Hace 71 años japoneses atacaron Pearl Harbor

El presidente de Estados Unidos, Barack Obama, se unió a la conmemoración a través de un pronunciamiento, en el que se pide a los estadounidenses honorar a los caídos. "Hoy rendimos solemne tributo a los hijos e hijas de Estados Unidos, que hicieron este sacrificio en Oahu", remarcó Obama.

Cientos de personas se han dado cita en Pearl Harbor, en Hawái, para recordar el 71er aniversario del ataque japonés contra esta base naval, en el que murieron más de dos mil personas y que significó el ingreso de Estados Unidos a la Segunda Guerra Mundial.

La ceremonias iniciaron a las 7:55 am., hora local, preciso instante en el que comenzó la ofensiva nipona el 7 de diciembre de 1941, informó el portal Boston.com. En los actos conmemorativos se recordó a los 2.390 efectivos y 49 civiles que murieron en el ataque japonés.

El presidente de Estados Unidos, Barack Obama, se unió a la conmemoración a través de un pronunciamiento, en el que se pide a los estadounidenses honorar a los caídos. «Hoy rendimos solemne tributo a los hijos e hijas de Estados Unidos, que hicieron este sacrificio en Oahu», remarcó Obama.

Ataque a Pearl Harbor
El ataque a Pearl Harbor fue ejecutado por la Armada Imperial Japonesa en la mañana del 7 de diciembre de 1941. El ataque sorpresa a Pearl Harbor, en la isla de Oahu en Hawái, fue dirigido a la Flota del Pacífico de la Armada de los Estados Unidos y las fuerzas aéreas que defendían la zona.

El Almirante Isoroku Yamamoto planeó el ataque como el inicio de la Campaña del Pacífico de la Segunda Guerra Mundial.

El objetivo del ataque, dirigido por el vicealmirante Chuichi Nagumo, era neutralizar la flota enemiga por un largo período, con el objetivo de ocupar las colonias occidentales en el sudeste de Asia, para poder romper el embargo económico al que Japón estaba siendo sometido desde el año anterior. Una vez debilitados los Estados Unidos militarmente, Japón buscaría negociar la paz con condiciones favorables. El Alto Mando japonés deseaba evitar una guerra larga, pero aunque el Imperio Japonés salió victorioso en la acción, no logró obtener una victoria decisiva.

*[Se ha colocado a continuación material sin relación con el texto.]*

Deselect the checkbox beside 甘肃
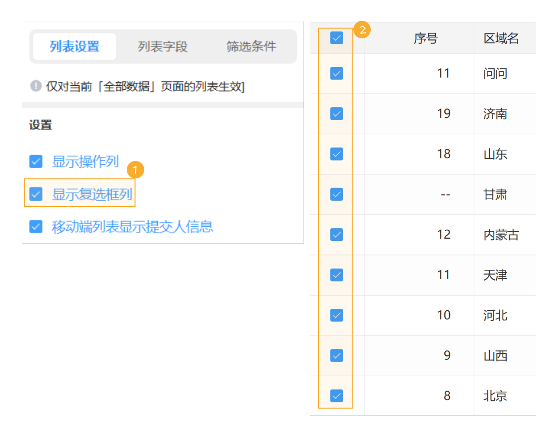The width and height of the screenshot is (559, 428). click(x=336, y=194)
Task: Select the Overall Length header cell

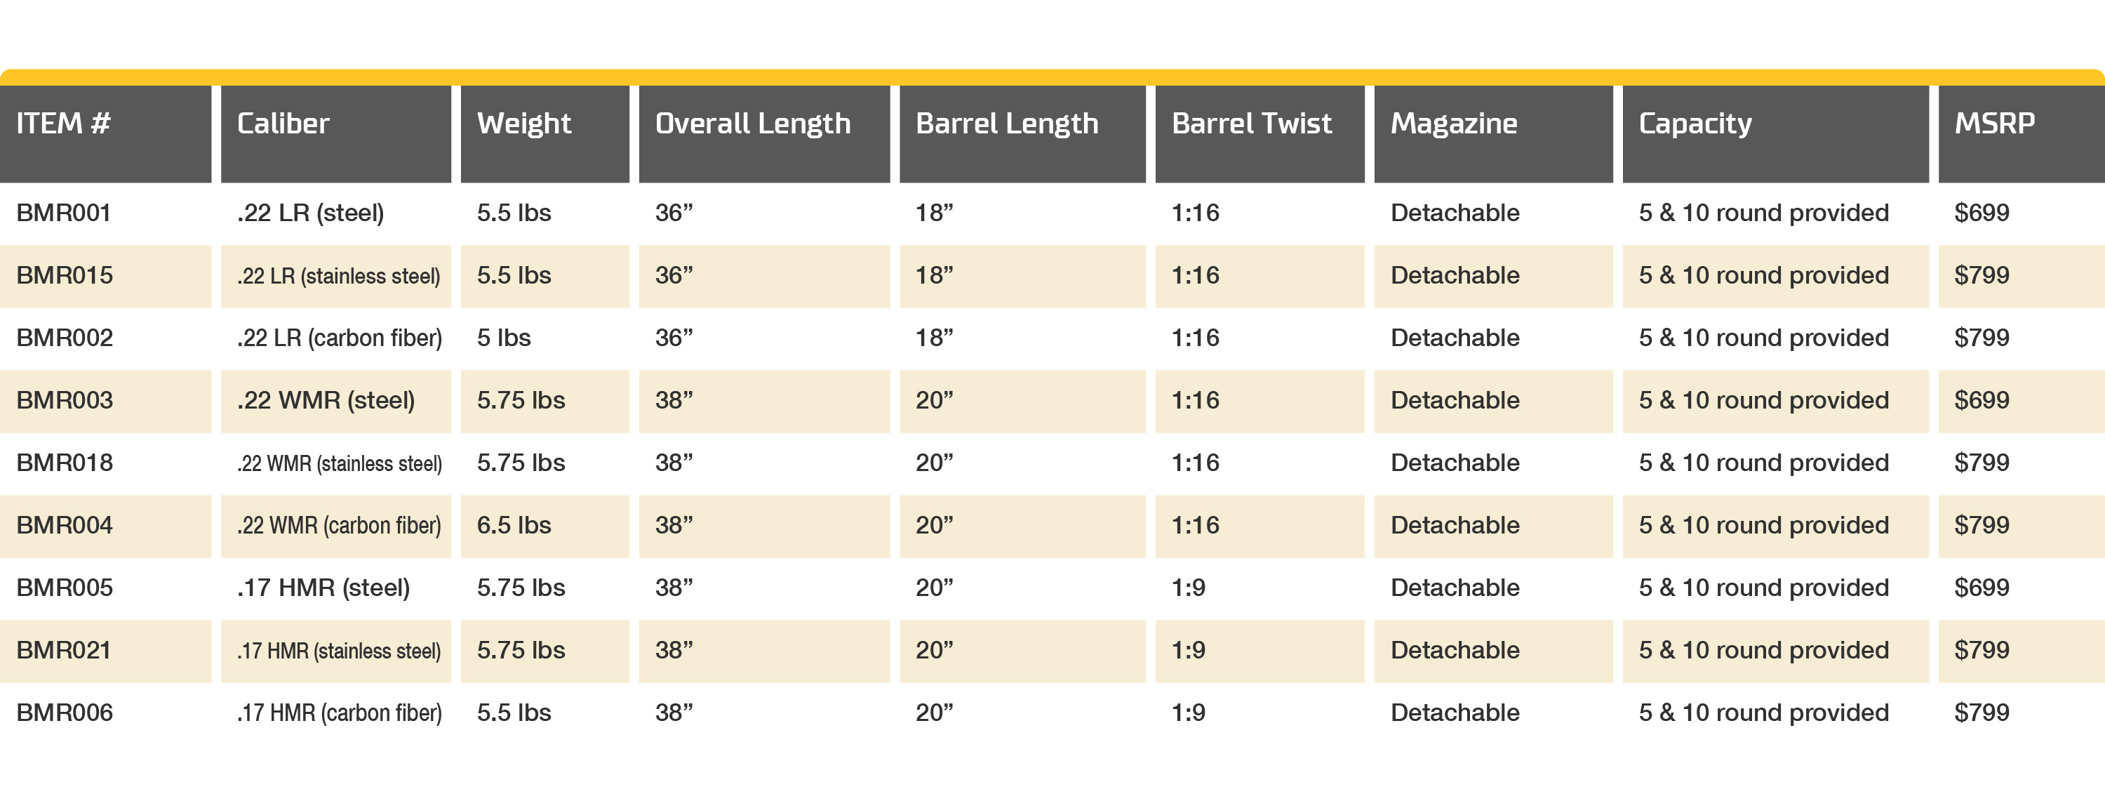Action: 764,133
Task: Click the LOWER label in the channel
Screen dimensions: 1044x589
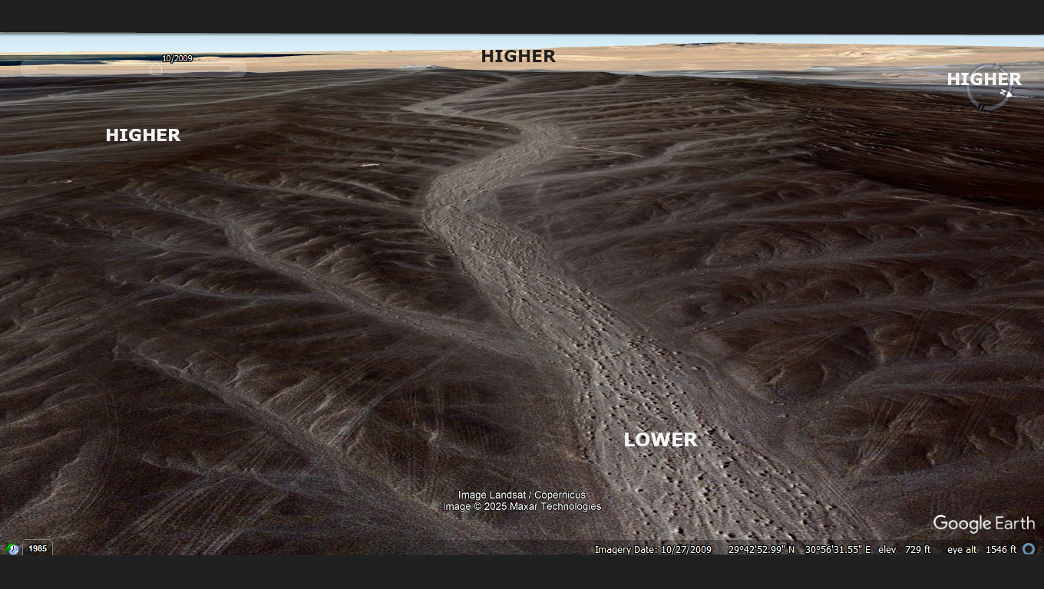Action: (x=660, y=439)
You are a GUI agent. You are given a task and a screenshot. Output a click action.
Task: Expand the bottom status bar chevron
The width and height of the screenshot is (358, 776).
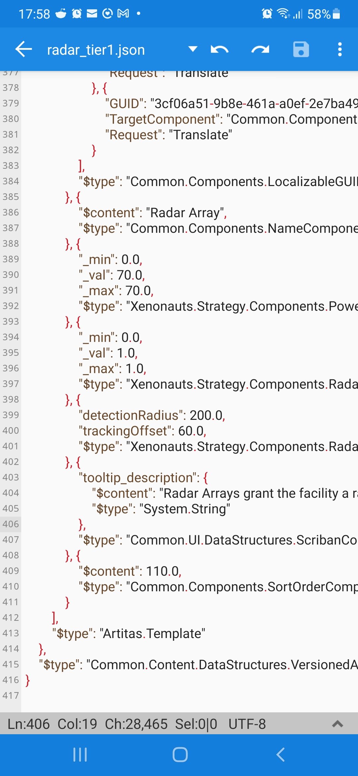pos(337,724)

El ataque destruyó a 13 buques de guerra y 188 aeronaves, dejó a 2.403 militares y 68 ciudadanos estadounidenses muertos. Sin embargo, los tres portaaviones estadounidenses de la Flota del Pacífico no estaban en el puerto y por lo tanto no fueron atacados. La flota estadounidense en el Pacífico tardó en recuperarse entre seis meses a un año. Los japoneses perdieron 64 efectivos.

Luego del ataque, el Presidente Franklin Delano Roosevelt declaró la guerra a Japón, y cuatro días después, Hitler le declaró la guerra a los Estados Unidos. La opinión pública estadounidense vio el ataque como un acto de traición, y la fuerza aislacionista perdió el apoyo popular, que se volcó fuertemente a favor de la guerra contra las Potencias del Eje.